What It Takes To Finish 26.2: Temp Basals, Glucose Tabs, and Guts

Preparing For A Marathon With Diabetes

What it takes to make it 26.2 with T1D

I began running when I was around 24 years old (12 years after my diagnosis with type 1 diabetes). I had always been reasonably fit, participating in sports during high school, but during my three years at university and a couple after I let my fitness slide. At the time I didn’t ponder its impact on my diabetes until I started back.

My best friend signed up for a 14km race in Sydney, Australia and got me to sign up–now I had no choice but to train. He had a head start on me, and was naturally a lot faster.

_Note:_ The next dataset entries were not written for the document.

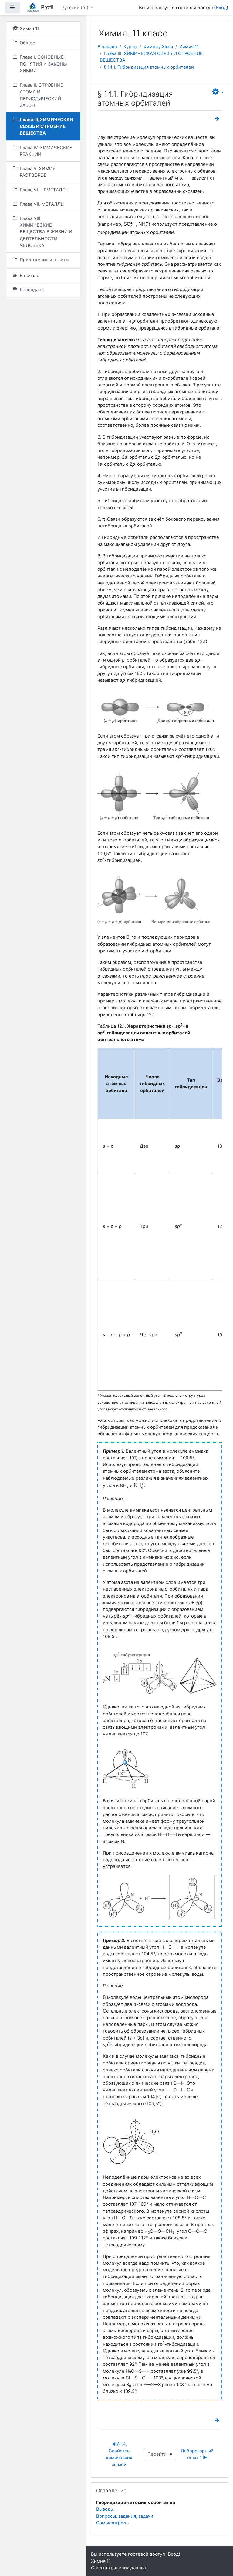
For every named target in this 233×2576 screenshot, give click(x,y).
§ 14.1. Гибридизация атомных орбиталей (149, 67)
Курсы (130, 47)
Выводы (105, 2509)
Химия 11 (189, 47)
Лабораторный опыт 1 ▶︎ (198, 2454)
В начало (107, 47)
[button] (218, 92)
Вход (221, 7)
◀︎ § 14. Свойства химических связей (119, 2454)
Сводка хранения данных (119, 2568)
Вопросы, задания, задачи (124, 2516)
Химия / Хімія (158, 47)
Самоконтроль (112, 2523)
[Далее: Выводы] (218, 119)
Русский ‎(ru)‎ (75, 7)
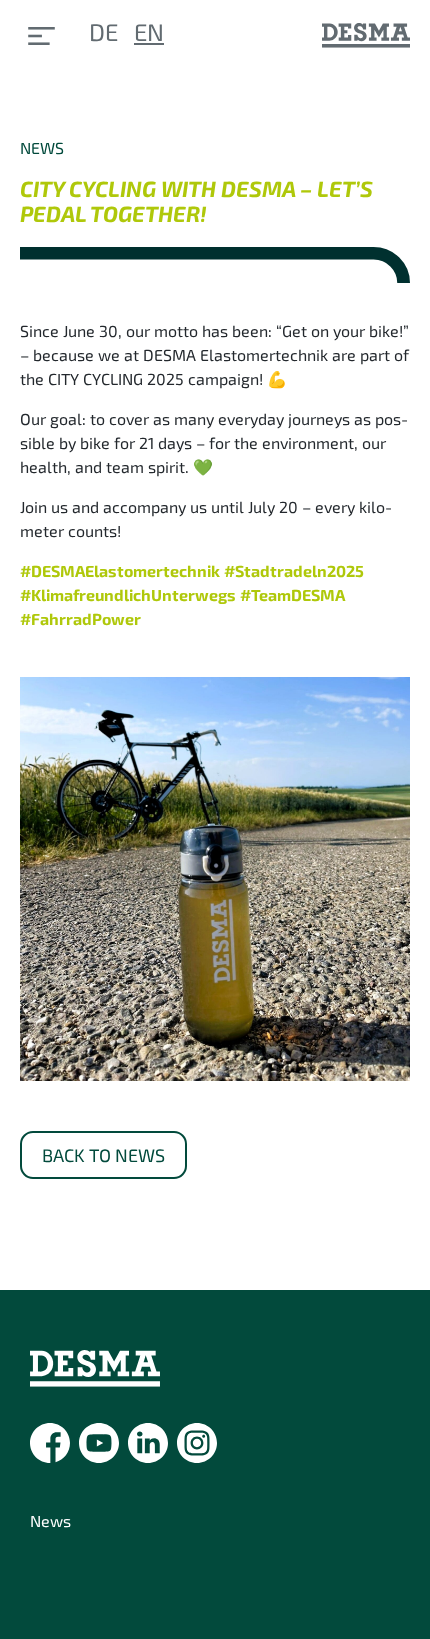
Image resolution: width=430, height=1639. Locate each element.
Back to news (103, 1155)
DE (103, 31)
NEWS (42, 147)
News (50, 1520)
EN (149, 31)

I struggled to keep up in general, consistently worrying about lows during runs which would make me tired and slow me down while I scarfed down a snack. I was embarrassed when these things happened, which was pretty often at first.  I was still on injections at the time, not managing my diabetes at the best of my ability, and just getting use to exercise’s effects. Improvement was my only way forward.

After three months, I started to run on my own. Running with a faster companion, all the time, was growing old but I understood that I had to keep training because the 14K was approaching fast!

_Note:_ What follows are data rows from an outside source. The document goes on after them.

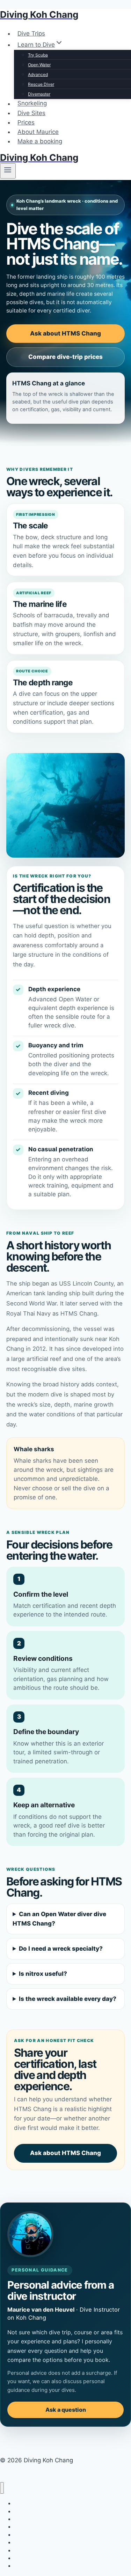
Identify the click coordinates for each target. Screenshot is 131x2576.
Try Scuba (38, 55)
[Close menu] (2, 2488)
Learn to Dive (29, 2519)
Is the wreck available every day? (67, 1998)
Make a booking (39, 141)
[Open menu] (8, 171)
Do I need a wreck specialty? (61, 1948)
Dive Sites (31, 113)
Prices (26, 122)
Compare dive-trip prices (65, 356)
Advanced (38, 74)
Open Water (39, 64)
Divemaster (39, 94)
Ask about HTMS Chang (65, 333)
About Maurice (38, 131)
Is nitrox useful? (43, 1973)
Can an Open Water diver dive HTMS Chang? (59, 1919)
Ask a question (65, 2409)
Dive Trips (31, 33)
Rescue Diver (41, 84)
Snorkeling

Running on my own provided an immediate, new found freedom. I could run at my own pace, my own distance, and stop and eat sugar if I had a low with no pressure to keep up with someone else. This was my first experience of enjoying running. For the next 2 years I kept at it and participated in a range of 5k, 10k and even a few half marathons. I was never fast but enjoyed it, most of the time!

It was when I changed my lifestyle and relocated to New York City two and a half years ago that my love for running really started to thrive. I ran the SF Nike Women’s Half Marathon in October 2013 and finished in 2:01….so close to under 2 hours! By then I was on the Medtronic Minimed insulin pump and that made a huge positive impact on managing my BGL during training, especially long runs.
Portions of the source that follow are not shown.